- Born: February 19, 1827 Boston
- Died: August 9, 1885 (aged 58) Františkovy Lázně
- Resting place: Protestant Cemetery, Rome
- Occupation: Writer
- Spouse(s): Richard Saltonstall Greenough
- Children: Nina Greenough, Gordon Greenough
- Parent(s): William Joseph Loring ;

= Sarah Dana Greenough =

Sarah Dana Loring Greenough (February 19, 1827 – August 9, 1885) was an American novelist.

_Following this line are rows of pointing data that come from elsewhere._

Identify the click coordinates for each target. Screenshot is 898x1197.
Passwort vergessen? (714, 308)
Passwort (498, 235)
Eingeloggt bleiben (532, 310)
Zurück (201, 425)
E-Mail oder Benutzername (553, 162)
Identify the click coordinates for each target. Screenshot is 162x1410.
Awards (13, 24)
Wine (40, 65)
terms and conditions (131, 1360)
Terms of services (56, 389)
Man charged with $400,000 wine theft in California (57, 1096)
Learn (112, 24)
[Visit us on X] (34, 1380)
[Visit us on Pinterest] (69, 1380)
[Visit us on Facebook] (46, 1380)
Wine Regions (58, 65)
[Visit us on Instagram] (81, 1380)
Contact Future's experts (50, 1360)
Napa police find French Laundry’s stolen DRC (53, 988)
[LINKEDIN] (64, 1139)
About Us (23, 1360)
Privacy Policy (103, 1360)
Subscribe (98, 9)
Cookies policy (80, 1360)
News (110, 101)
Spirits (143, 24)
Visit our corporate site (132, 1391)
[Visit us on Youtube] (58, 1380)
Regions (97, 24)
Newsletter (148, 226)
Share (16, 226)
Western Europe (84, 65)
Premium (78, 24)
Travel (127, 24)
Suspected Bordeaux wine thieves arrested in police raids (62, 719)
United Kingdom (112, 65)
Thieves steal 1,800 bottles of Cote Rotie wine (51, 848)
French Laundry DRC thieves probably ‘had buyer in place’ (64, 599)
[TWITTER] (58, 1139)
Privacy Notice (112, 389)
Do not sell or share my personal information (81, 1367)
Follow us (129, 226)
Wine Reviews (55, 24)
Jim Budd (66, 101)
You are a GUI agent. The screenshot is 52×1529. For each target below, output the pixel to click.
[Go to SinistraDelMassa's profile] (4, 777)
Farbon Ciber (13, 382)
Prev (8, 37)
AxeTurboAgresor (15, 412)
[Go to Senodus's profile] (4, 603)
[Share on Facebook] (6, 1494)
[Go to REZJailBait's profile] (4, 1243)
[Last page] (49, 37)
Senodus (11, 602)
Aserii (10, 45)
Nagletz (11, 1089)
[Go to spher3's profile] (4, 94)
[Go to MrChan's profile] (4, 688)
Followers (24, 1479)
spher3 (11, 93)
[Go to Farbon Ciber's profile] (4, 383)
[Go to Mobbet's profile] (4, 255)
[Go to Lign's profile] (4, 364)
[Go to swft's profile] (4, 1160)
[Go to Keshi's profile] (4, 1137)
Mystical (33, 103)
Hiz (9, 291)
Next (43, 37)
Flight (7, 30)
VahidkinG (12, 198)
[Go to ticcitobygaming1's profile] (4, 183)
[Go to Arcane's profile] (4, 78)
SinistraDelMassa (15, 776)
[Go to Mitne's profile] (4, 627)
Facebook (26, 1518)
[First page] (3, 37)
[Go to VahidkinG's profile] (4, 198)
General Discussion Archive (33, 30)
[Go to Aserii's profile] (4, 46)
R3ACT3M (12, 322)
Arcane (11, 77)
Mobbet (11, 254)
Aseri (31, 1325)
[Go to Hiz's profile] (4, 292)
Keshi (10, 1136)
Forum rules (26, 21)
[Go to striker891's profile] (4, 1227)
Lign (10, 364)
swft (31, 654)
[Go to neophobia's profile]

Sarah Dana Loring was born on February 19, 1827 in Boston. She was the daughter of William Joseph Loring (1795–1841) and Anna Thorndike Loring (1804–1872). In 1846, she married sculptor Richard Saltonstall Greenough. They had two children, Anna Loring "Nina" Greenough (1847–1897), and artist Richard Gordon Greenough (1851–1885). They lived in both American and Europe, particularly Rome.

Her novel Lilian (1863) is about an American couple in Rome, inspired by her own experience and by Nathaniel Hawthorne's The Marble Faun. Her collection Arabesques: Monarè, Apollyona, Domitia, Ornbra (1871), illustrated by her son, consists of four fantasy stories involving knights, witches, a werewolf, and Roman gods.

Sarah Dana Greenough died on August 9, 1885 in Františkovy Lázně. Her husband sculpted a monument to her, Psyche Divesting Herself of Mortality, which is in the Protestant Cemetery in Rome.

== Bibliography ==

- Lilian. London, 1863.
- Treason at Home: A Novel. 3 vol. London: T. C. Newby, 1865.
- Arabesques : Monarè, Apollyona, Domitia, Ombra: Four Stories of the Supernatural, Boston, 1872, sq. 16mo.
- In Extremis: the Story of a Broken Law, Boston, 1872, sq. 16mo.
- Mary Magdalene: a Poem, Boston,, 1880, 12ino.
- Mary Magdalene, and other Poems, Boston,. 1886, 16mo.